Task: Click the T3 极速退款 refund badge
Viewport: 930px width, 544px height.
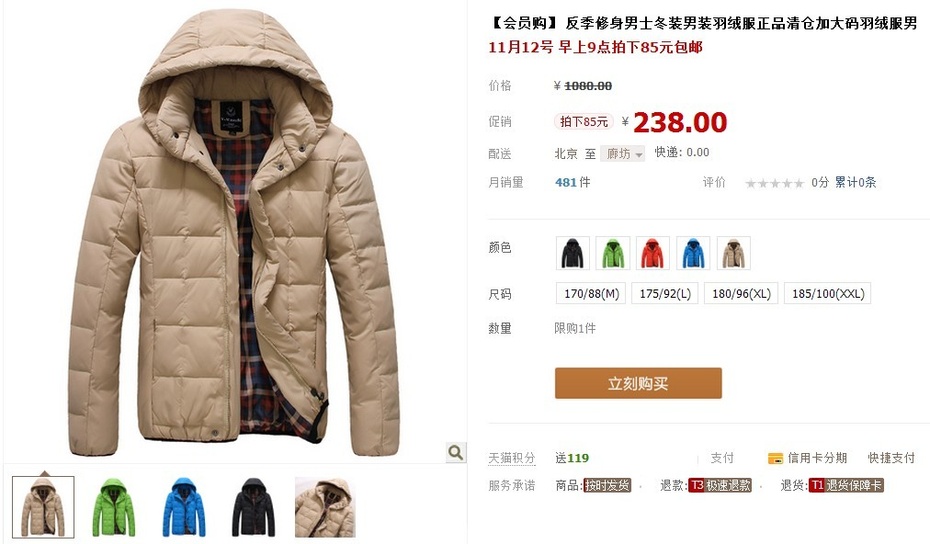Action: point(720,485)
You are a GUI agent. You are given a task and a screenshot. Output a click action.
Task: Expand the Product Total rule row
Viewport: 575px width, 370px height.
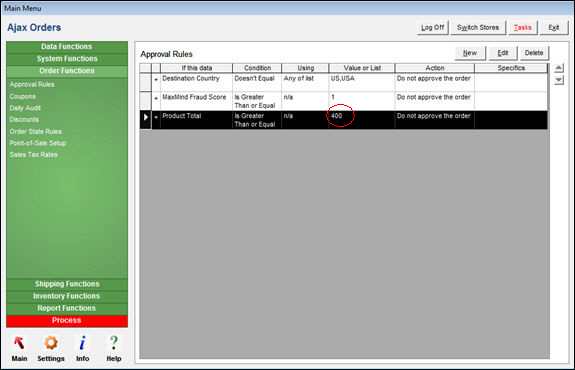pyautogui.click(x=156, y=117)
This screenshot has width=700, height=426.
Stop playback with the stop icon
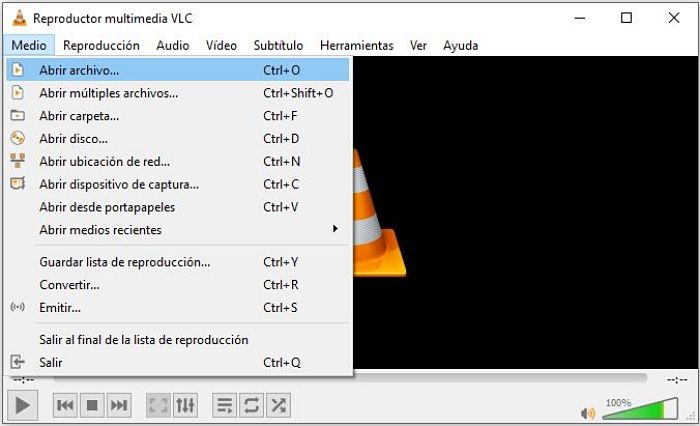click(92, 405)
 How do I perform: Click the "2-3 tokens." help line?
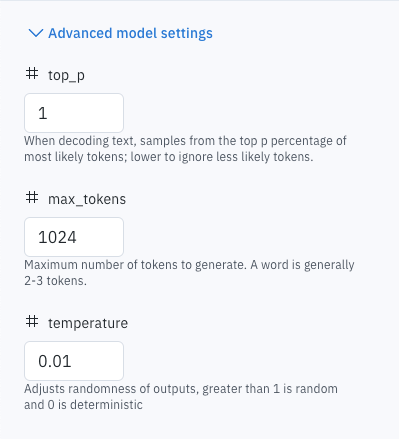55,281
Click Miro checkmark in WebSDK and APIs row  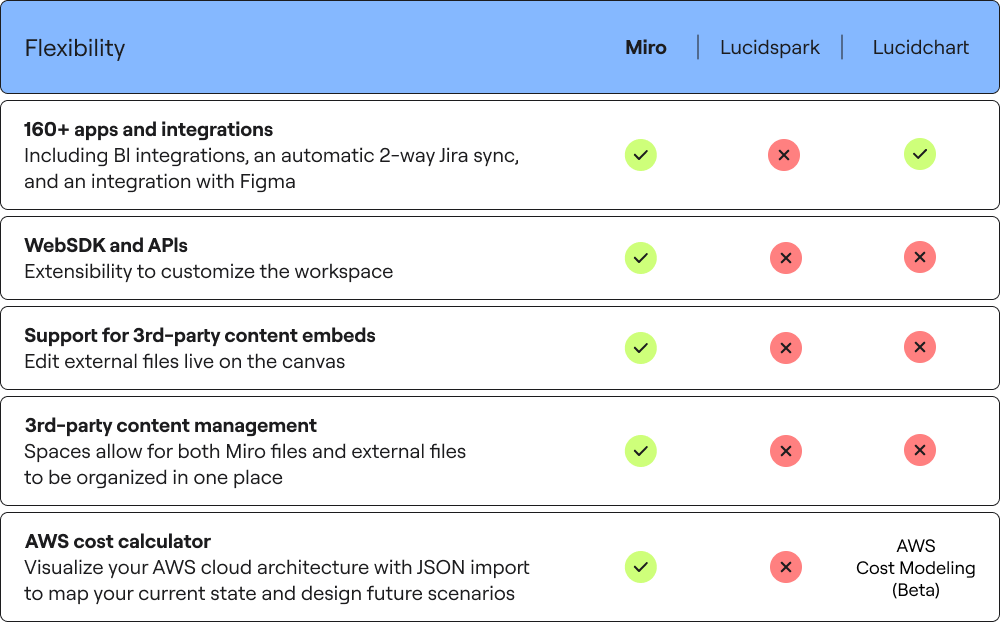click(641, 258)
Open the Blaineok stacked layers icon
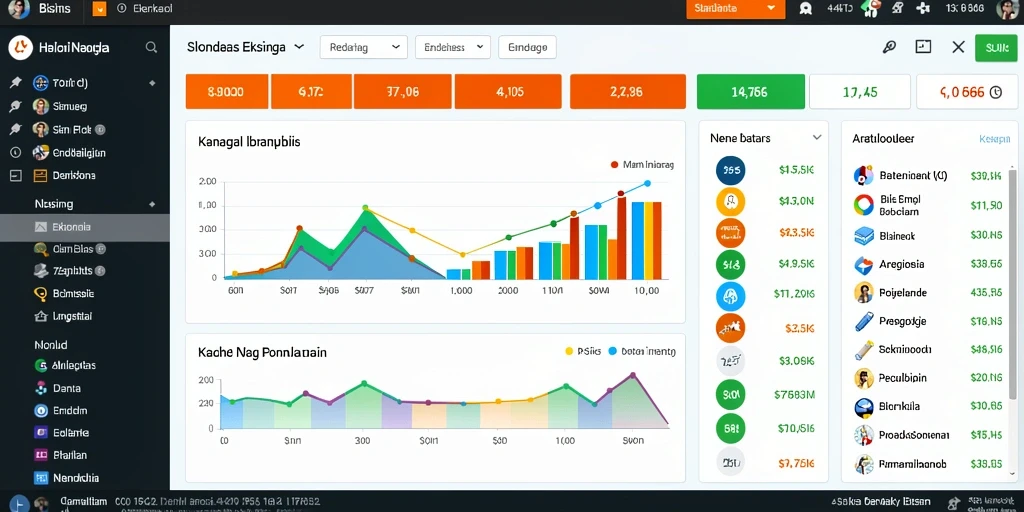Screen dimensions: 1024x512 tap(863, 236)
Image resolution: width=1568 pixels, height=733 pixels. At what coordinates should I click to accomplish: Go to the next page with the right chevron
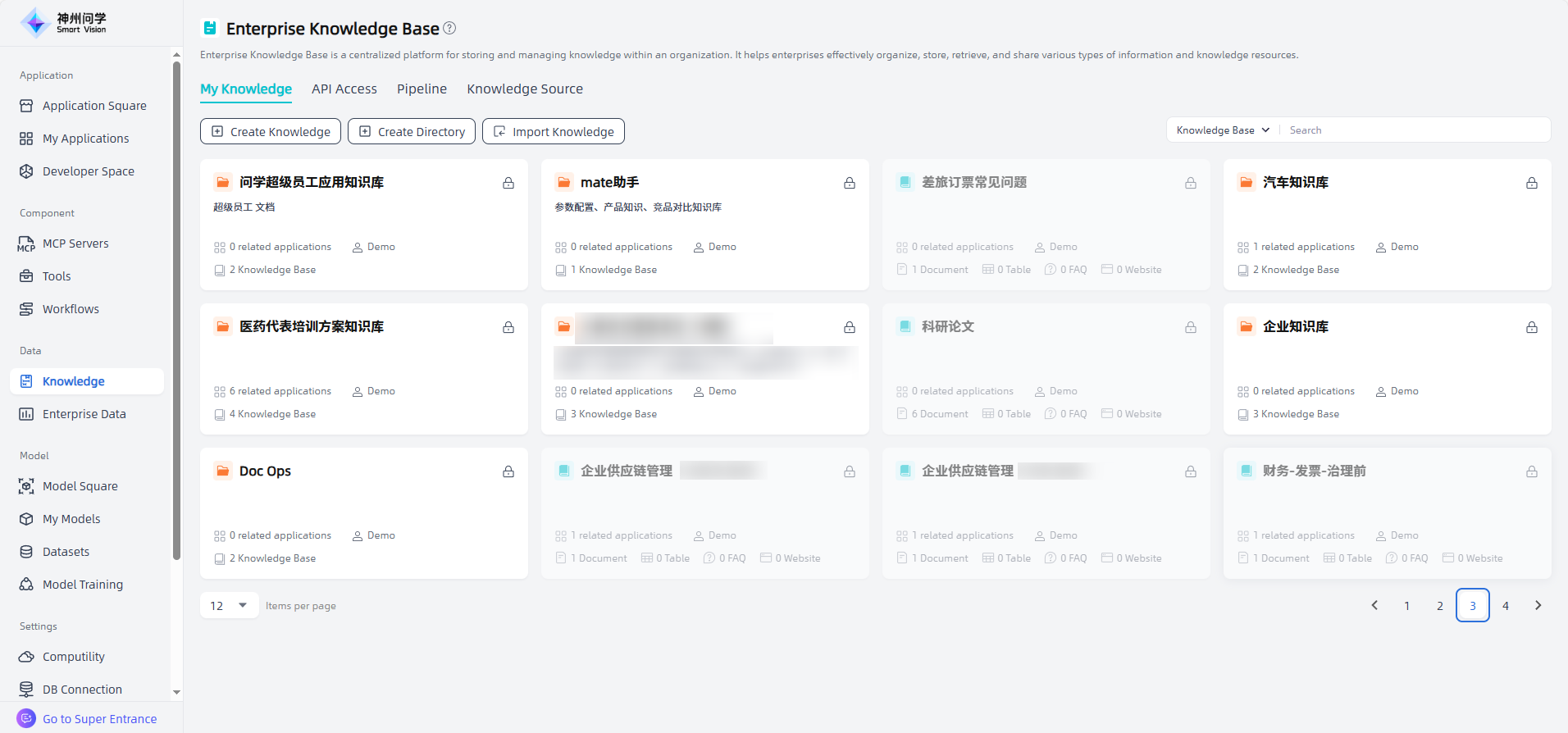click(1538, 606)
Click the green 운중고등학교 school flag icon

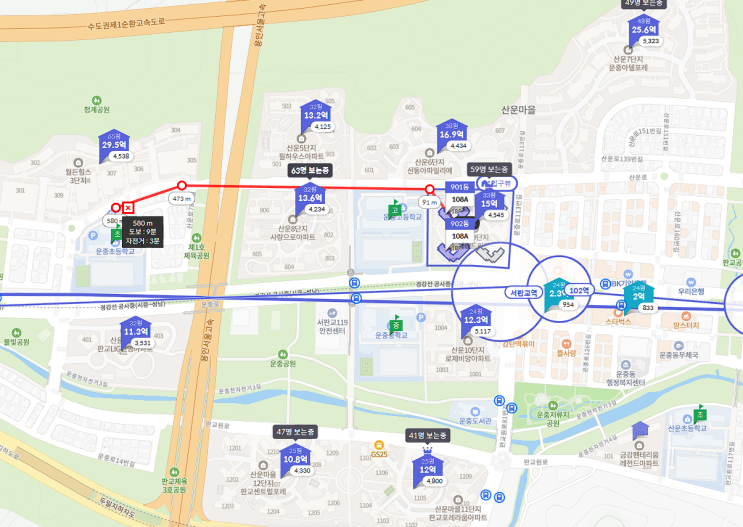(x=394, y=209)
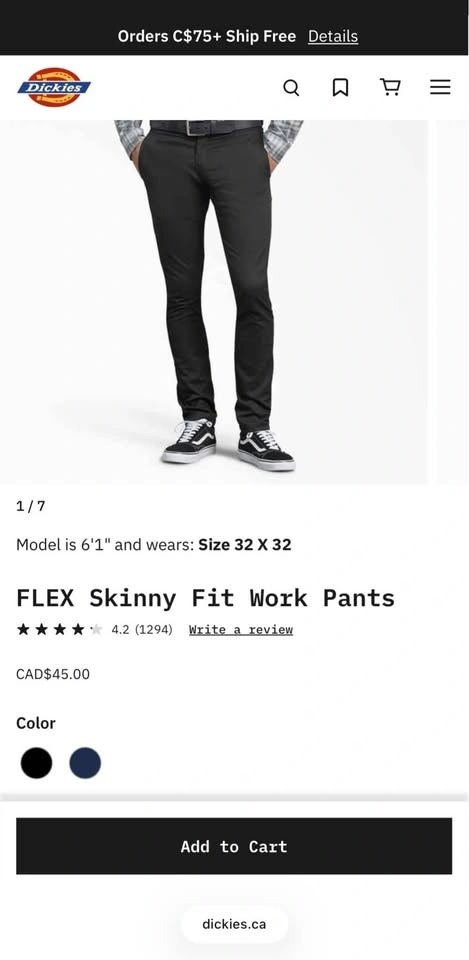The image size is (469, 960).
Task: Open saved items bookmark icon
Action: point(340,88)
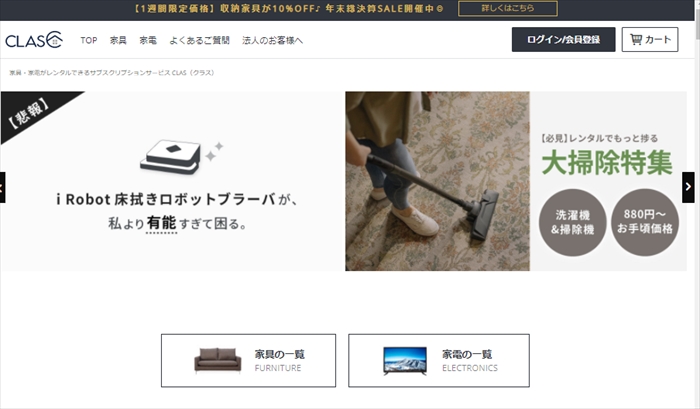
※ ※ ※
▶ **Task requirements**
Scan the records for lines that hold "screenshot", and reproduce each one you find.

▶ **Written solution**
You are a GUI agent. You are given a task and a screenshot. Output a click action.
This screenshot has width=700, height=426.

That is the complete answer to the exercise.